START Dataset extract

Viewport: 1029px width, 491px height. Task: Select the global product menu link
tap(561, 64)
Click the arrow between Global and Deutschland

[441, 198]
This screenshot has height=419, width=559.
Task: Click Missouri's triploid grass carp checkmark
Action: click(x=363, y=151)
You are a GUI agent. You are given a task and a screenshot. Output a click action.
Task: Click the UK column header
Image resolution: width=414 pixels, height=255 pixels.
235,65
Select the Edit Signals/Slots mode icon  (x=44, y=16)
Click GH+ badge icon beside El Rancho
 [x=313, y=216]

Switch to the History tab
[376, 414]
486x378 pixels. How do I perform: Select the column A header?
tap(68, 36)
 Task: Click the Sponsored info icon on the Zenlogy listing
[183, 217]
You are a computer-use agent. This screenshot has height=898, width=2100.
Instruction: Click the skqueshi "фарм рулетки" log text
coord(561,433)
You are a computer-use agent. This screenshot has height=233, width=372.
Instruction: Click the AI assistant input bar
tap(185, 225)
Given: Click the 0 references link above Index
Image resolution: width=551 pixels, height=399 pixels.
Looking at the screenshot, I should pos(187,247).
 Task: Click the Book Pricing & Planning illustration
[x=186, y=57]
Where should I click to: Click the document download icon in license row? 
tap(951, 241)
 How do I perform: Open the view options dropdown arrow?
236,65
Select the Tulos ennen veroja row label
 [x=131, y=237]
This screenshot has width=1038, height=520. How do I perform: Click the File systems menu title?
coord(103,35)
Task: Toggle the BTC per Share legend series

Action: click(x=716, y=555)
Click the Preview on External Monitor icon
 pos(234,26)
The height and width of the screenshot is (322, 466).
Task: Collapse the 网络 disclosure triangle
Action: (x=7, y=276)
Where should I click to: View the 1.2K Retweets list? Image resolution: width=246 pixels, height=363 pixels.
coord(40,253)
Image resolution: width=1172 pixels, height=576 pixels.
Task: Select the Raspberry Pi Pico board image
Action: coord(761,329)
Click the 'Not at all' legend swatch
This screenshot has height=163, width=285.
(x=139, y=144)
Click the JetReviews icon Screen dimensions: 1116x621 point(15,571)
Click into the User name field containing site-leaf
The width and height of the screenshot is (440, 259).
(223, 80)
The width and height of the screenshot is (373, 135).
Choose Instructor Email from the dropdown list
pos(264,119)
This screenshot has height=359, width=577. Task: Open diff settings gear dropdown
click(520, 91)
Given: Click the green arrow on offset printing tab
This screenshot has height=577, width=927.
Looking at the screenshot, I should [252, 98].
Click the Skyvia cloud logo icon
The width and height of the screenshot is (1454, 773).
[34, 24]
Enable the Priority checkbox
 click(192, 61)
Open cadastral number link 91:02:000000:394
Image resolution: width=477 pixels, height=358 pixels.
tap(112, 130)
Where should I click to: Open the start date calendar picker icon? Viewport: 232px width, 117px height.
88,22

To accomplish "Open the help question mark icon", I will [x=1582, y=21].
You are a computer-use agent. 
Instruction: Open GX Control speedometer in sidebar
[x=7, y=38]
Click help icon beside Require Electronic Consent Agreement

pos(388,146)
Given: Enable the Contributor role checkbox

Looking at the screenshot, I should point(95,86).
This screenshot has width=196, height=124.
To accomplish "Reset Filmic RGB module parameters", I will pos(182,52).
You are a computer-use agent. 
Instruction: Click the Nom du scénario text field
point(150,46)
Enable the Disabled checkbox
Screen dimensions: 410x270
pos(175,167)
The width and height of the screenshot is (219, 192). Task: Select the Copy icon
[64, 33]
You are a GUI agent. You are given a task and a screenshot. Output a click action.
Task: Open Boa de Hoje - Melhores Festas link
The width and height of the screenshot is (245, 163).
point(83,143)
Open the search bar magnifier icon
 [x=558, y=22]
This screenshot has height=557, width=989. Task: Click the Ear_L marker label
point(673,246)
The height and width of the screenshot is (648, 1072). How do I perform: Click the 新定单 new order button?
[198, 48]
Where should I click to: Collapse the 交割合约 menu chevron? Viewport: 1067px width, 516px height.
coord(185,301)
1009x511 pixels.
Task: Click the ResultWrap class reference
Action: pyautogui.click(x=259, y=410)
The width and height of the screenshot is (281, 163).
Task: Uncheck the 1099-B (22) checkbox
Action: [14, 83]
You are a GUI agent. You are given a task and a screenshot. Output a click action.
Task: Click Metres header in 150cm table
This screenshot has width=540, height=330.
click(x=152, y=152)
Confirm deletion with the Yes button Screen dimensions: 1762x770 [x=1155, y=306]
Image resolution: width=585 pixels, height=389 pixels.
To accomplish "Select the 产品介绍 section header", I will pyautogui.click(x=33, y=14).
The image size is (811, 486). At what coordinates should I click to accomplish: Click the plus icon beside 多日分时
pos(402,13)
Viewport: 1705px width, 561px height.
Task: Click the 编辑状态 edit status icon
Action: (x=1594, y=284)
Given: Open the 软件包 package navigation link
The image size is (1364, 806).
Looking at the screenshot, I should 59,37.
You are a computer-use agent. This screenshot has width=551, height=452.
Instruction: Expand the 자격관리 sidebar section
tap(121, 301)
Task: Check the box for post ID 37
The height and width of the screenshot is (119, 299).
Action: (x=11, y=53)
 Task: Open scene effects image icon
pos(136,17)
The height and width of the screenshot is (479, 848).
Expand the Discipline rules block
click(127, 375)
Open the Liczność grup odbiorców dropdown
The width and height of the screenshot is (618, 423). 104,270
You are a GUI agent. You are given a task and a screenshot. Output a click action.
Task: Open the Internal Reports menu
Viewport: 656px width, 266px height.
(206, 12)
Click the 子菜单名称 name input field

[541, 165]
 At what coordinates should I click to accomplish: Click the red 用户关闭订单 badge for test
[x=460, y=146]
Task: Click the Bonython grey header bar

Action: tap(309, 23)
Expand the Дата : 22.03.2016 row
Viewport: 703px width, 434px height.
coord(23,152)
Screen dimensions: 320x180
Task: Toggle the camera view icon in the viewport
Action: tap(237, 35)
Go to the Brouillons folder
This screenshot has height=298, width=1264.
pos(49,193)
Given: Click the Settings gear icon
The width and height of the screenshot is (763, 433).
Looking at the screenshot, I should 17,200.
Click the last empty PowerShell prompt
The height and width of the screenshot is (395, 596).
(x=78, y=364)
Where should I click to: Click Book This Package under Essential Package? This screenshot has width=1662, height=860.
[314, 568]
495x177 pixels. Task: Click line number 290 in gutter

END Dataset extract

> [About this exercise]: Every entry must appear again in the answer, exactly as written.

> [Exercise result]:
Viewport: 1029px width, 491px height. Task: Select the global product menu link
tap(561, 64)
Click the arrow between Global and Deutschland

[441, 198]
This screenshot has height=419, width=559.
Task: Click Missouri's triploid grass carp checkmark
Action: click(x=363, y=151)
You are a GUI agent. You are given a task and a screenshot. Output a click action.
Task: Click the UK column header
Image resolution: width=414 pixels, height=255 pixels.
235,65
Select the Edit Signals/Slots mode icon  (x=44, y=16)
Click GH+ badge icon beside El Rancho
 [x=313, y=216]

Switch to the History tab
[376, 414]
486x378 pixels. How do I perform: Select the column A header?
tap(68, 36)
 Task: Click the Sponsored info icon on the Zenlogy listing
[183, 217]
You are a computer-use agent. This screenshot has height=898, width=2100.
Instruction: Click the skqueshi "фарм рулетки" log text
coord(561,433)
You are a computer-use agent. This screenshot has height=233, width=372.
Instruction: Click the AI assistant input bar
tap(185, 225)
Given: Click the 0 references link above Index
Image resolution: width=551 pixels, height=399 pixels.
Looking at the screenshot, I should pos(187,247).
 Task: Click the Book Pricing & Planning illustration
[x=186, y=57]
Where should I click to: Click the document download icon in license row? 
tap(951, 241)
 How do I perform: Open the view options dropdown arrow?
236,65
Select the Tulos ennen veroja row label
 [x=131, y=237]
This screenshot has width=1038, height=520. How do I perform: Click the File systems menu title?
coord(103,35)
Task: Toggle the BTC per Share legend series

Action: click(x=716, y=555)
Click the Preview on External Monitor icon
 pos(234,26)
The height and width of the screenshot is (322, 466).
Task: Collapse the 网络 disclosure triangle
Action: (x=7, y=276)
Where should I click to: View the 1.2K Retweets list? Image resolution: width=246 pixels, height=363 pixels.
coord(40,253)
Image resolution: width=1172 pixels, height=576 pixels.
Task: Select the Raspberry Pi Pico board image
Action: coord(761,329)
Click the 'Not at all' legend swatch
This screenshot has height=163, width=285.
(x=139, y=144)
Click the JetReviews icon Screen dimensions: 1116x621 point(15,571)
Click into the User name field containing site-leaf
The width and height of the screenshot is (440, 259).
(223, 80)
The width and height of the screenshot is (373, 135).
Choose Instructor Email from the dropdown list
pos(264,119)
This screenshot has height=359, width=577. Task: Open diff settings gear dropdown
click(520, 91)
Given: Click the green arrow on offset printing tab
This screenshot has height=577, width=927.
Looking at the screenshot, I should [252, 98].
Click the Skyvia cloud logo icon
The width and height of the screenshot is (1454, 773).
[34, 24]
Enable the Priority checkbox
 click(192, 61)
Open cadastral number link 91:02:000000:394
Image resolution: width=477 pixels, height=358 pixels.
tap(112, 130)
Where should I click to: Open the start date calendar picker icon? Viewport: 232px width, 117px height.
88,22

To accomplish "Open the help question mark icon", I will [x=1582, y=21].
You are a computer-use agent. 
Instruction: Open GX Control speedometer in sidebar
[x=7, y=38]
Click help icon beside Require Electronic Consent Agreement

pos(388,146)
Given: Enable the Contributor role checkbox

Looking at the screenshot, I should point(95,86).
This screenshot has width=196, height=124.
To accomplish "Reset Filmic RGB module parameters", I will pos(182,52).
You are a computer-use agent. 
Instruction: Click the Nom du scénario text field
point(150,46)
Enable the Disabled checkbox
Screen dimensions: 410x270
pos(175,167)
The width and height of the screenshot is (219, 192). Task: Select the Copy icon
[64, 33]
You are a GUI agent. You are given a task and a screenshot. Output a click action.
Task: Open Boa de Hoje - Melhores Festas link
The width and height of the screenshot is (245, 163).
point(83,143)
Open the search bar magnifier icon
 [x=558, y=22]
This screenshot has height=557, width=989. Task: Click the Ear_L marker label
point(673,246)
The height and width of the screenshot is (648, 1072). How do I perform: Click the 新定单 new order button?
[198, 48]
Where should I click to: Collapse the 交割合约 menu chevron? Viewport: 1067px width, 516px height.
coord(185,301)
1009x511 pixels.
Task: Click the ResultWrap class reference
Action: pyautogui.click(x=259, y=410)
The width and height of the screenshot is (281, 163).
Task: Uncheck the 1099-B (22) checkbox
Action: [14, 83]
You are a GUI agent. You are given a task and a screenshot. Output a click action.
Task: Click Metres header in 150cm table
This screenshot has width=540, height=330.
click(x=152, y=152)
Confirm deletion with the Yes button Screen dimensions: 1762x770 [x=1155, y=306]
Image resolution: width=585 pixels, height=389 pixels.
To accomplish "Select the 产品介绍 section header", I will pyautogui.click(x=33, y=14).
The image size is (811, 486). At what coordinates should I click to accomplish: Click the plus icon beside 多日分时
pos(402,13)
Viewport: 1705px width, 561px height.
Task: Click the 编辑状态 edit status icon
Action: (x=1594, y=284)
Given: Open the 软件包 package navigation link
The image size is (1364, 806).
Looking at the screenshot, I should 59,37.
You are a computer-use agent. This screenshot has width=551, height=452.
Instruction: Expand the 자격관리 sidebar section
tap(121, 301)
Task: Check the box for post ID 37
The height and width of the screenshot is (119, 299).
Action: (x=11, y=53)
 Task: Open scene effects image icon
pos(136,17)
The height and width of the screenshot is (479, 848).
Expand the Discipline rules block
click(127, 375)
Open the Liczność grup odbiorców dropdown
The width and height of the screenshot is (618, 423). 104,270
You are a GUI agent. You are given a task and a screenshot. Output a click action.
Task: Open the Internal Reports menu
Viewport: 656px width, 266px height.
(206, 12)
Click the 子菜单名称 name input field

[541, 165]
 At what coordinates should I click to accomplish: Click the red 用户关闭订单 badge for test
[x=460, y=146]
Task: Click the Bonython grey header bar

Action: tap(309, 23)
Expand the Дата : 22.03.2016 row
Viewport: 703px width, 434px height.
coord(23,152)
Screen dimensions: 320x180
Task: Toggle the camera view icon in the viewport
Action: tap(237, 35)
Go to the Brouillons folder
This screenshot has height=298, width=1264.
pos(49,193)
Given: Click the Settings gear icon
The width and height of the screenshot is (763, 433).
Looking at the screenshot, I should 17,200.
Click the last empty PowerShell prompt
The height and width of the screenshot is (395, 596).
(x=78, y=364)
Where should I click to: Click Book This Package under Essential Package? This screenshot has width=1662, height=860.
[314, 568]
495x177 pixels. Task: Click line number 290 in gutter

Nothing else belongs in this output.